介護付有料老人ホームの場合、介護サービスと一体的に生活相談サービスや、安否確認サービスが提供されているため、要支援や軽度要介護高齢者にも、一人一人の高齢者の生活に合わせて、要介護状態の悪化や転倒事故の予防のための見守り・声掛けなどが行われている。
しかし、住宅型有料老人ホームでは、これらのサービスは一体的に提供されておらず、継続的・包括的な見守りや声掛けなどの機能もない。そのため、新しい生活環境に順応できず入居後、すぐに転倒・骨折したり、生活上の不安から体調を崩したり、認知症になる人が非常に多いというのだ。

これは、要支援高齢者の実際の生活をイメージするとよくわかる。
例えば、「風邪をひいた」「足をねんざした」という場合、医師の診察が行われたあと「二週間程度は安静に…」となる。それは私たちにも日常的に起こることだが、高齢者の場合は「二週間の安静」の副作用で、足の筋力が低下し、ふらつきによって転倒のリスクが顕著に上がることになる。
介護付有料老人ホームの場合、日中には一人以上の看護師が常駐するように人員配置が行われており、医師の診察が行われたあと、看護師が毎日、状態の変化を観察したり、介護スタッフと一緒に散歩をするなどの、筋力の回復や転倒防止のリハビリのサポートを行っている。
これに対して、住宅型やサ高住の場合は、看護師は常駐していない。
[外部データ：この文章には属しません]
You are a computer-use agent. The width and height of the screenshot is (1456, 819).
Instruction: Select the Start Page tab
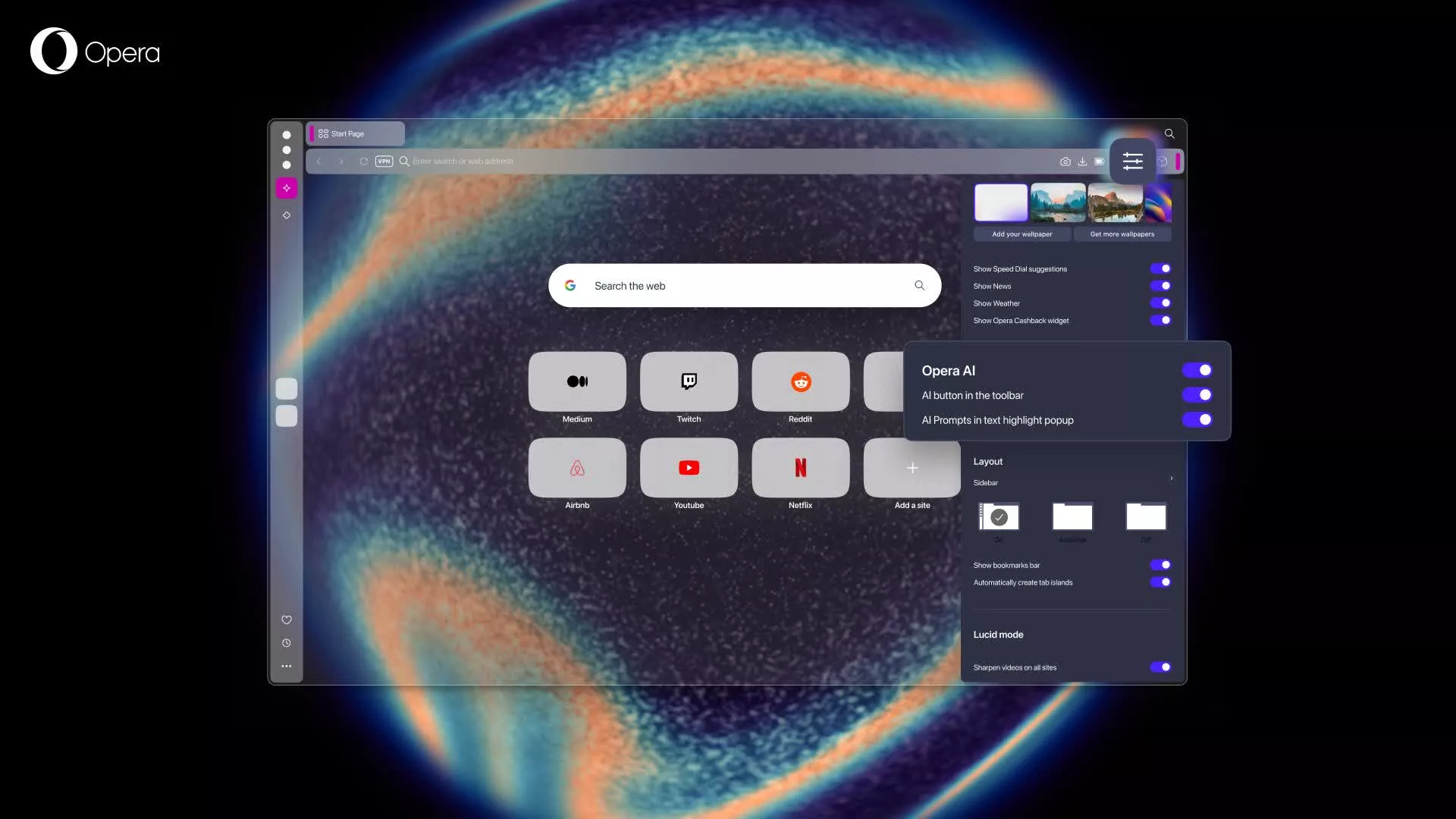pos(356,133)
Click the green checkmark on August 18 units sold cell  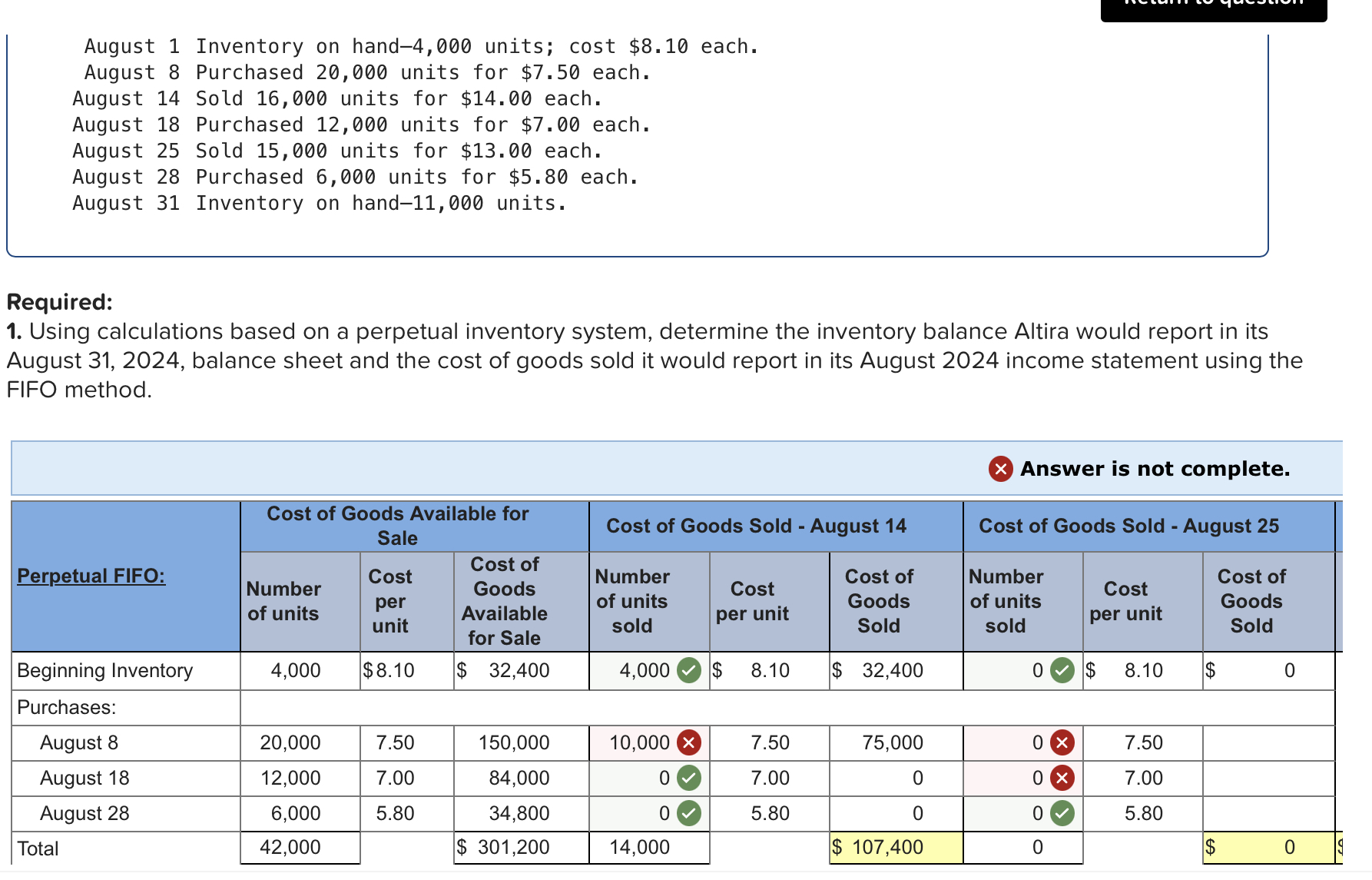pyautogui.click(x=689, y=778)
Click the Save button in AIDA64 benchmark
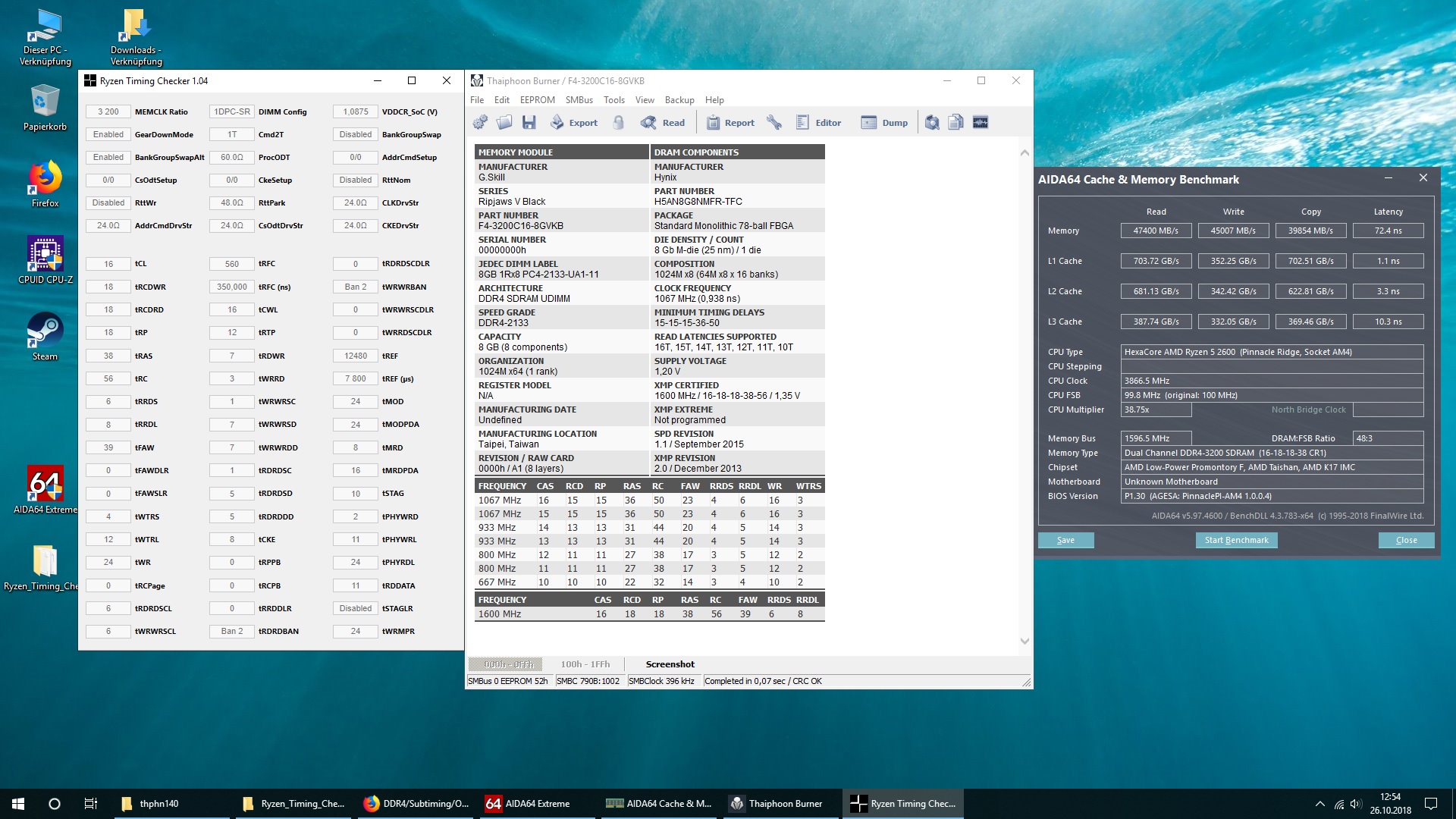This screenshot has height=819, width=1456. pos(1065,540)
いつもと同じ「訪問介護サービスの繰り返しだけ」で、「快方に向かっているか」「転倒リスクないか」というバイタルチェックや観察・見守りも行われない。そのため、風邪やねんざが治っても、筋力が著しく低下してしまい、すぐに転倒・骨折して、入院・寝たきりになってしまうのだ。
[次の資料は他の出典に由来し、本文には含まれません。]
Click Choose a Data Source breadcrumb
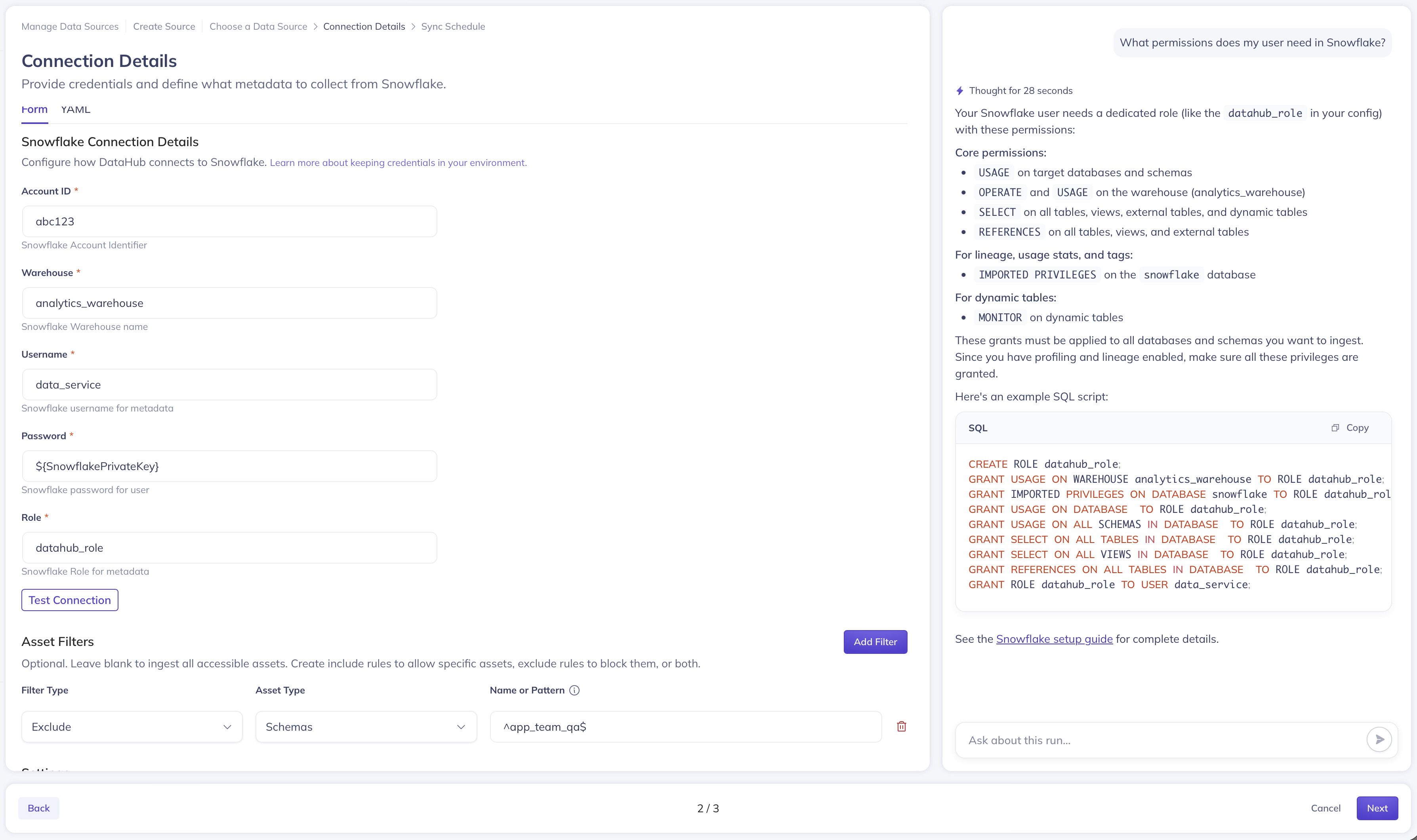Image resolution: width=1417 pixels, height=840 pixels. coord(258,27)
「住宅型やサ高住は介護付とは違う。自宅と同じだ…」という人がいるが、このような「囲い込み型高齢者住宅」での生活は、自宅での一人暮らしの療養環境にも遠く及ばない。
自宅で一人暮らしの場合でも、訪問介護スタッフから「Aさんが風邪で寝込んでいる」との連絡を受けたケアマネジャーが訪問し、「訪問看護・訪問リハビリ」の導入など、必要なサービス変更の手続きを行ってくれる。しかし、住宅型有料老人ホームの場合、大半が関連法人・併設サービスによる「囲い込み」を行っているため、収入低下となる外部の訪問看護や訪問リハビリなどのサービスの利用のサポートは行われない。同様に「手の空いたスタッフが定期的に支援を行っている」と反論する事業者も多いが、「その支援は計画的に行っているか」「看護師などの医療・看護の専門家がチェックしているか」「誰が病状やケガの状態を把握するのか」と問えば黙り込んでしまう。結局は、訪問介護スタッフが「まだ、ゴホゴホ言われてました…」「ちょっとフラフラしていて危ないなぁ…」と報告する程度でしかなく、実務的・効果的な対策は何一つ取られていない。
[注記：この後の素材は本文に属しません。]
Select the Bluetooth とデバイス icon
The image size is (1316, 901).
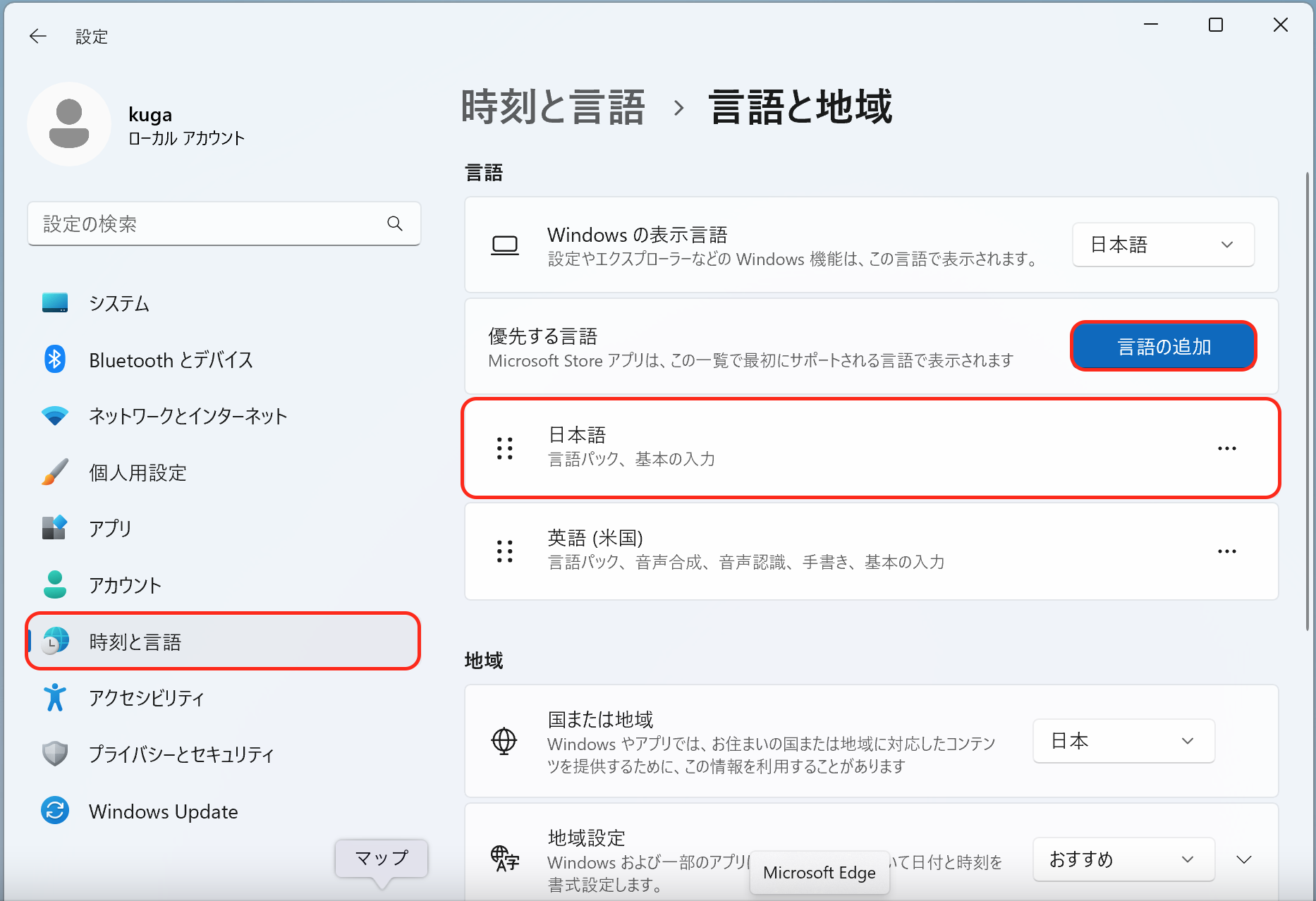tap(55, 360)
実際、ちょっとした風邪や不調でも、適切な看護サポートが行われないため、要支援・軽度要介護高齢者が、入居後に短期間で重度要介護状態になるという話は少なくない。つまり、高齢者・要介護高齢者が快適に生活するための高齢者住宅ではなく、元気に生活している高齢者を寝たきりにするための「反・予防介護」高齢者住宅になっているということだ。

一部の高齢者住宅では、「重度要介護化」を利益のために意図的に促進していると、憤る人もいる。
もちろん、意図的・作為的に重度要介護にしているということは信じたくはないが、訪問リハビリや訪問看護など、必要なサービスのアレンジを行わず、重度化を予防する対策を全くとっていないとすれば、そこに「未必の故意」があると言われても仕方ないだろう。「24時間スタッフが常駐していても、利益にならないことは最低限のことさえしてくれない」という、このような高齢者住宅に入居するのであれば、住み慣れた自宅で生活している方が、よほど安全・安心・快適だ。

ここでは、住宅型有料老人ホームを例に挙げたが、これはサ高住でも同じことが言える。
問題は、この不正な囲い込みが「一部の劣悪な悪徳事業者」の話ではなく、すでに住宅型有料老人ホームやサ高住の一般ビジネスモデルになっているということだ。
間違いなく、この数年の内に、サ高住の重度化率も介護付を超えるだろうし、住宅型有料老人ホームの重度要介護高齢者の割合も、60%、70%と特養ホームと同じレベルになっていくだろう。

それは、「介護付も住宅型も同じ」「住宅型やサ高住でも重度化対応可」ではなく、最低限のコンプライアンスも消費者保護の欠片さえない、高齢者住宅業界の泥沼化なのだ。